The Daily Outrage

The CCR blog

War Is Not the Answer

Last week’s terrorist attacks in Beirut and Paris left 172 people dead, hundreds more injured, and the world reeling in grief and recoiling in horror. The carnage in Beirut drew little Western media attention or sympathy – indeed, the New York Times impugned the innocence of the civilian victims by describing the target as a “Hezbollah stronghold” – proving once again that for Americans and Europeans white lives matter, others not so much. Meanwhile, the Paris attacks have set in motion an all-too-familiar set of responses from government officials, fear-mongering politicians, and opportunists in what media critic Jim Naureckas has aptly described as “the weaponization of grief.”

Terrorism is once again being conflated with Islam: In the U.S. there are calls to shut down mosques, increased threats and violence against Muslims, and vows by a majority of U.S. governors to refuse to take Syrian refugees. That the refugees are fleeing the same violence that has now briefly been visited upon a Western capital is totally lost on people who cannot see beyond their prejudice to actual people suffering and desperate to escape slaughter.

France, meanwhile, has already made good on its pledge to retaliate “pitilessly” by bombing the city of Raqqa, with assistance from the U.S., and has implemented a state of emergency. French Muslims say the backlash against them “started right away.”

We have been down this road before, and we already know that military responses, restrictions of democratic rights, and hostility and discrimination against Muslims do not stop terrorism. Rather, they provide the perfect breeding ground for terrorism. Indeed, the bitterest of ironies is that the Paris and Beirut attacks by ISIS are, in some respects, the fruit of the U.S.’s response to 9/11, including the disastrous Iraq war.

I have written about this before. On the 10th anniversary of 9/11, I reflected on how the U.S. militaristic response to the attacks did more to erode our core democratic principles than it did to keep us safe. The most painful political truth, I observed, about the decade (now decade and a half) following 9/11 is that it represents a severe undoing of our democracy such that the values which defined us before that date may never be regained.
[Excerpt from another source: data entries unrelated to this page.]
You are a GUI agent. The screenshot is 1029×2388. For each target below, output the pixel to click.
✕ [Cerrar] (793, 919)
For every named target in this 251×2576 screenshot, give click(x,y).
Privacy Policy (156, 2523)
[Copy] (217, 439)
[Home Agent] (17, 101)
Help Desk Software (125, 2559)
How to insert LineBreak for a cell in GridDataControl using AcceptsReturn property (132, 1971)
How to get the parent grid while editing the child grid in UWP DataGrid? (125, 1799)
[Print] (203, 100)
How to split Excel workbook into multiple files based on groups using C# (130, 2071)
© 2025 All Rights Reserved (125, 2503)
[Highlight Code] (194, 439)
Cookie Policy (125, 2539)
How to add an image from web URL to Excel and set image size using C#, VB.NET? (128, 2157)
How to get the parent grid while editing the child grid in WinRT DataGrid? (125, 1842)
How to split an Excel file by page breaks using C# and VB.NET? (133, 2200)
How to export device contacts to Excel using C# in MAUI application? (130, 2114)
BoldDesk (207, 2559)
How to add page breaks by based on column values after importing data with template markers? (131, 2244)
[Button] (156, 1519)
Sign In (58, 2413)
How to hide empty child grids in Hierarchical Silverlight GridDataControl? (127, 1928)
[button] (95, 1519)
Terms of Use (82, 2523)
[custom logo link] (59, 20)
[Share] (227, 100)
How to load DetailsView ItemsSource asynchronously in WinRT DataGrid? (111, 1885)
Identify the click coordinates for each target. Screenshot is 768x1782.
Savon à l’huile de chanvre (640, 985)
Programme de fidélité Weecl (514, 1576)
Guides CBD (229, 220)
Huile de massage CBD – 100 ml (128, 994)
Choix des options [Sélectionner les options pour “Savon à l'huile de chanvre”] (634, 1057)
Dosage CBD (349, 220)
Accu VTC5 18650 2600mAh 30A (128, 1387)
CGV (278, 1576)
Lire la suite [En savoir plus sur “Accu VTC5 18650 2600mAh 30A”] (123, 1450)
Everything about the aftermath of 9/11 counsels us to avoid seeking vengeance through wanton military responses abroad and militarized policies at home. Our experience has shown that sending troops, drones, and missiles to wage war on terrorist groups in the end only strengthens the resolve of those groups at the same time that it weakens the resolve domestically to be at war with the world. It is a strategy that simply cannot be successful.

Military responses are incompatible with the values of democracy. Sending troops means bringing home body bags. Dropping bombs means killing civilians, and ultimately far more civilians than military targets. Waging war means creating desperate refugee populations with no safe place to go.

Domestically the very construction of the concept of “terrorism” is one that is easily manipulated by the government to enhance and abuse its power. The U.S. “War on Terror” has led to a host of secret government actions, mass surveillance, targeted surveillance of Muslim communities and progressive groups, immigration abuses, and let’s not forget indefinite detention without charge or trial and the systemic use of torture. Along with these, it has also led to the jailing and teargassing of protesters, and cracking down on people who disagree with any or all of the above actions as well as journalists that try to expose them.

“The biggest danger terrorism poses to our society comes not from the direct harm inflicted,” Paul Krugman wrote on Monday, “but from the wrong-headed responses it can inspire.” The world we live in today is a testament to the truth of this statement, as are the current actions of the French and U.S. governments.